● Task description:
Would you reproduce each of the records below precisely, with the pictures left out?

● Dataset extract:
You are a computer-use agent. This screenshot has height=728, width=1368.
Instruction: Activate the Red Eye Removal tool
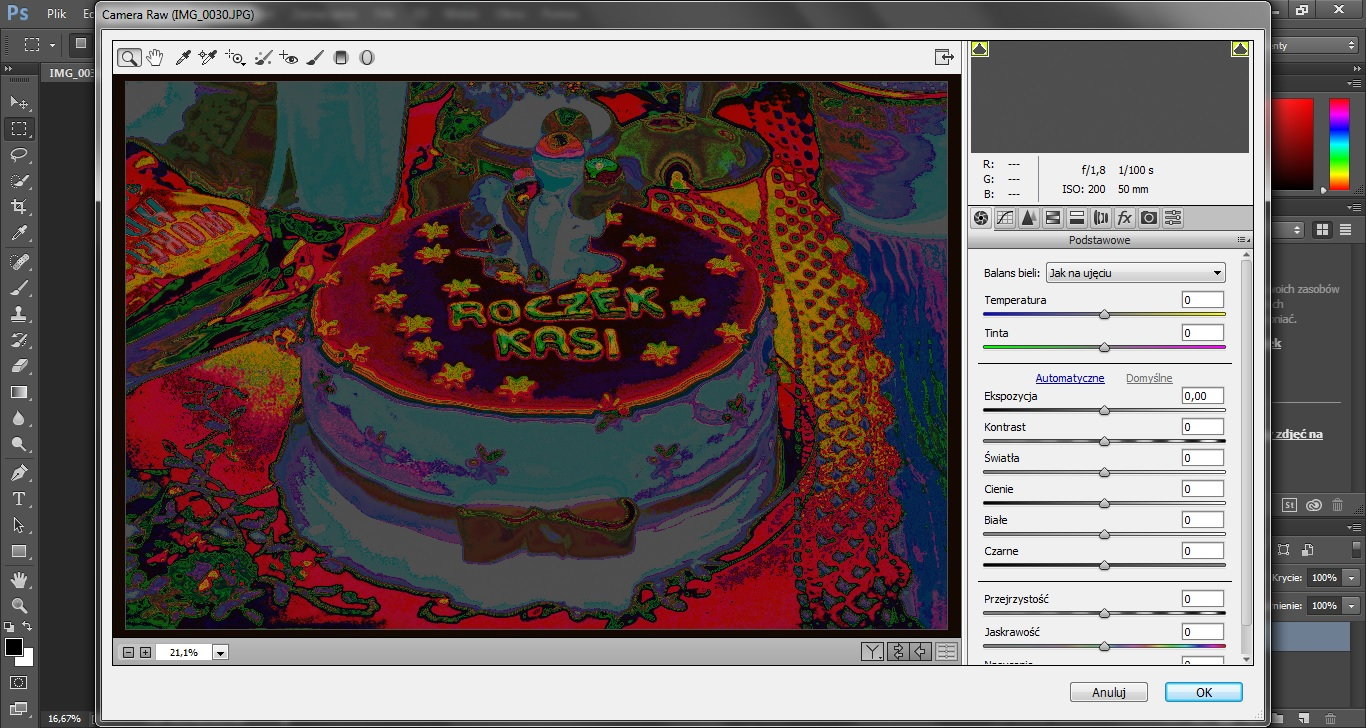click(x=289, y=58)
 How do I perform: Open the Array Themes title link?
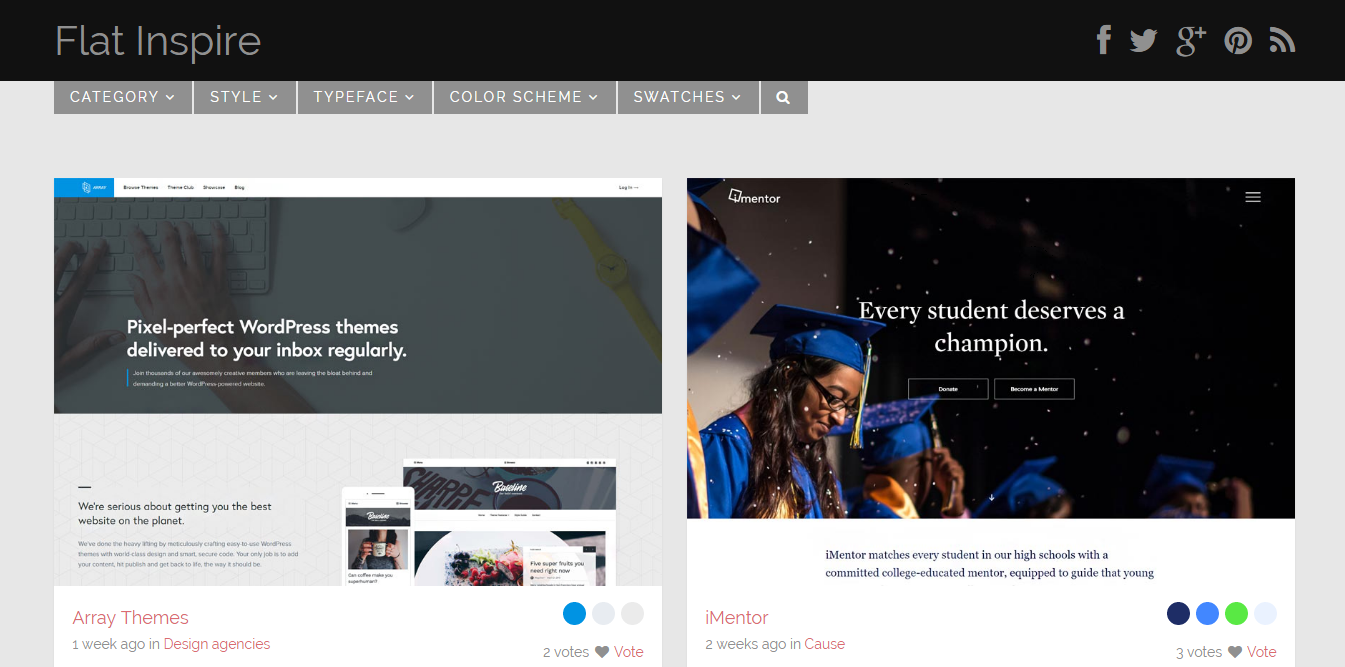130,617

● Task solution:
You are a computer-use agent. This screenshot has height=728, width=1368.
Instruction: Activate the Red Eye Removal tool
click(x=289, y=58)
 How do I perform: Open the Array Themes title link?
130,617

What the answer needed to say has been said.